Did that make sense? Anyhoo. Hope you’re feeling all right, Polly. Always good to hear from you!

So… even though early aggressive treatment is recommended, it’s not actually possible unless you’re independently wealthy? People must become disabled, all the while knowing that it was preventable (or at the least could have been delayed)? Once you’re experiencing incurable pain and unable to hold a job, THEN you can get treatment? There is something seriously wrong with that system! Any chance you can fudge your reporting to inflate your DAS score and get treatment sooner?

Well, if NICE don’t approve it then there is no qualifying for it; you just can’t have it unless you go private. Going private is, I suppose, the equivalent of not having health insurance – you just fork out the £9,000 per year yourself … and that’s just the cost of the drugs. You’d also have to pay for all hospital treatment. This wouldn’t be the case if you actually already HAD private health insurance before the RA started, but trust me, even then they find ways to wriggle out of paying it! They’ll only pay for a very short time for anything that counts as a chronic illness. After that time, it’s your problem.

If NICE DO approve it then you still have to qualify. To do that you need to get a high DAS (disease activity score). Do they use those in the US? You also have to score highly (I think, but don’t quote me on this) on some test that decides how badly it’s affecting your life.

So long as you’re half dead already, you’ll qualify. Great. And let’s face it, if you’re unlucky enough to have rampaging severe RA then you’ll qualify no problem.
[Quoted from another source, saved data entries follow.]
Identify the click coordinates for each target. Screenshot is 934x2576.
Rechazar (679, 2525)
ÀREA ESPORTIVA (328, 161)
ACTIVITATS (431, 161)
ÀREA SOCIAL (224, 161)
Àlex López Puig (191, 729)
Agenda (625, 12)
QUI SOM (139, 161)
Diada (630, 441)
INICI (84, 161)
If you have ‘creeping’ RA that just gradually gets progressively worse, then you’ll just have to sit and wait, bide your time until you can’t keep your job or lead a normal active life, and then wahay, you’ll qualify. OK, so you’re out of a job by then … but never mind, it’ll all be OK soon. (OK, getting cynical here – and believe me, I know that biologics are not actually the panacea we’d like to think they are for everyone!)

Better stop before cynical becomes seriously bitter! ;o)

Good night!

Just curious, what’s it take to qualify for a biologic?